His broken rib openly disagreed with that sudden movement. “Maybe I do need rest after all . . .” he considered, sprinkling the powder at his bedside into an adjacent glass of water, and stirring it into a mixture. With much reluctance, he scrutinised the murky, greyish fluid, before downing it.
It tasted like leaves, and before he could deliberate on how he knew what leaves tasted like, a coughing fit overcame him. At last, Remus was done, and most gingerly, he looked back at Damion, who was shaking his head in exasperation. He was trying to be discreet about it, but Remus would’ve sworn that the boy was smirking.
“Now, if I can continue, yes, the Day of Descension is less than a Passing away, or four Durations. So rest. Recover beforehand. Preferably before Andreas arrives in a few Durations’ time. Then, when you do regain your past unwavering reserves of energy, be on your best behaviour, publicly apologise to Edmar, and to everyone for your actions. It’ll be embarrassing for sure, but better you do that and risk ridicule, than not make amends at all. Can you agree with that plan . . . please?”
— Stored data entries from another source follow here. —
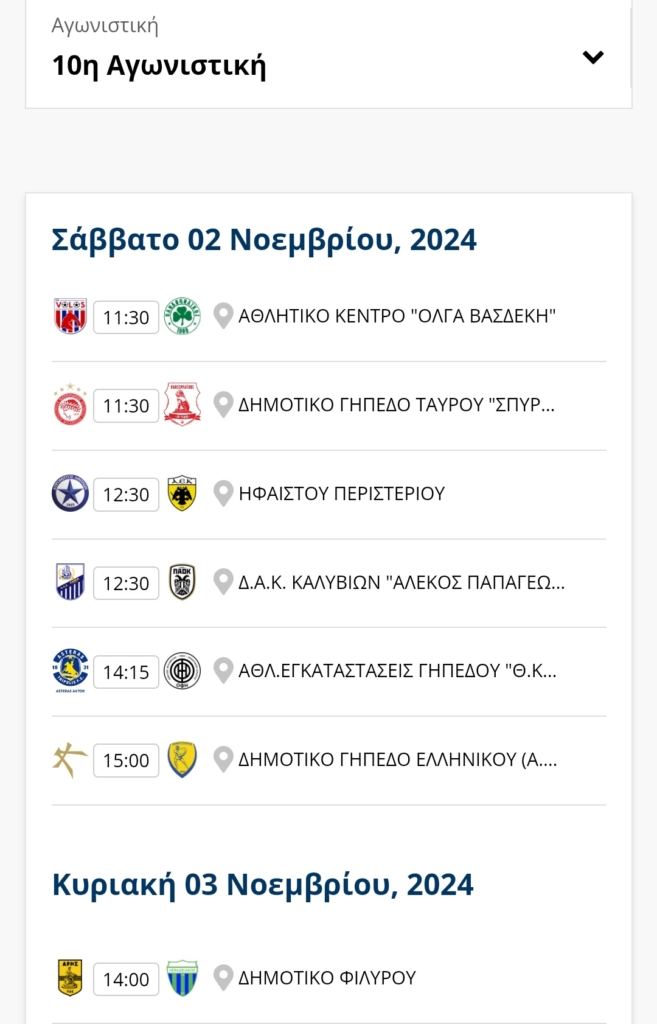Click the location pin beside Δ.Α.Κ. ΚΑΛΥΒΙΩΝ
The height and width of the screenshot is (1024, 657).
pyautogui.click(x=223, y=582)
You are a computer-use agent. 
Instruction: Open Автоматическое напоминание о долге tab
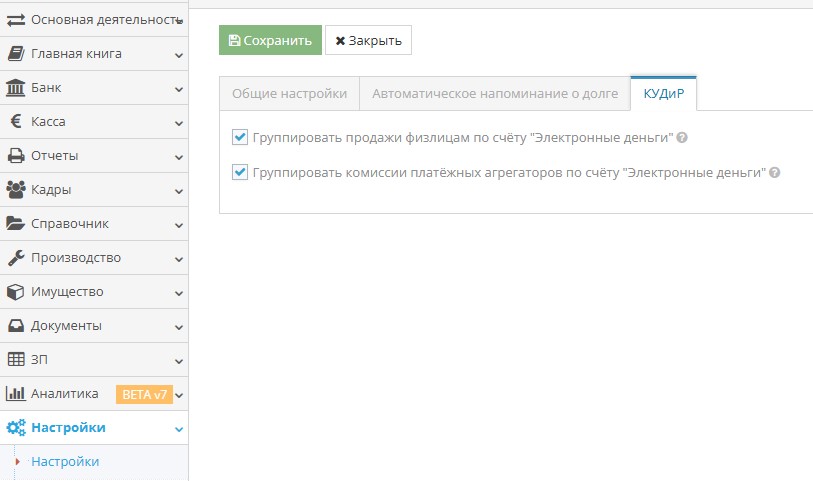[x=494, y=94]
“You don’t have to beg Damion,” Remus reassured. “I would’ve done something along those lines anyway, I just hadn’t planned it out yet.”
“Of course you would have. Now, if this is the only advice from me you’ll ever humour, rest, for the love of the gods and the grace of Infinity, rest.”
“Yes, yes, I get the point. Now be off, I’ll be taking an early night.”
At Remus’ request, his brother did so. Yet, even as Remus attempted for the life of him to abide by Damion’s instruction, the advent of the sect’s Warlord returning caused an uneasy feeling to pervade his thoughts. What would his grandfather’s reaction be when he heard of his confrontation with Edmar? Pride? No, he wasn’t the type to endorse initiating an unprovoked fight, not in the boisterous manner he had. Then . . . fury? That too didn’t seem quite right. From their brief meetings when he wasn’t preoccupied with the war effort, Andreas had been a jovial, gentle man. Then . . . shame? Disappointment? It was these two outcomes that concerned him the most, for he couldn’t help but think them the most likely. At the very least, Andreas would definitely disapprove of his shortcomings.
Another factor preventing his much needed rest was the Day of Descension itself. The only span of the year where the deities could grace the Mortal Realms they played a hand in creating. The event was a momentous — and opposing its own title — multi-Duration spanning festival that brought much good cheer and excitement to whichever city it was held in. The whereabouts differed per year based on an ever-altering cycle. Last year, Remus recalled it to have been held in the city of Hybrid. Their sect hadn’t bothered attending the last Descension for the same reason why they had withheld for many years prior; thinking it better to save the Inklings they would’ve spent on transport to keep up with the ever-more demanding economy. Yet this year, at the birthplace of the gods, the festival would be right outside their doorstep.
The gods were coming to First Rite, and Remus, if he knew it yet or not, was going to rob the pompous beings blind.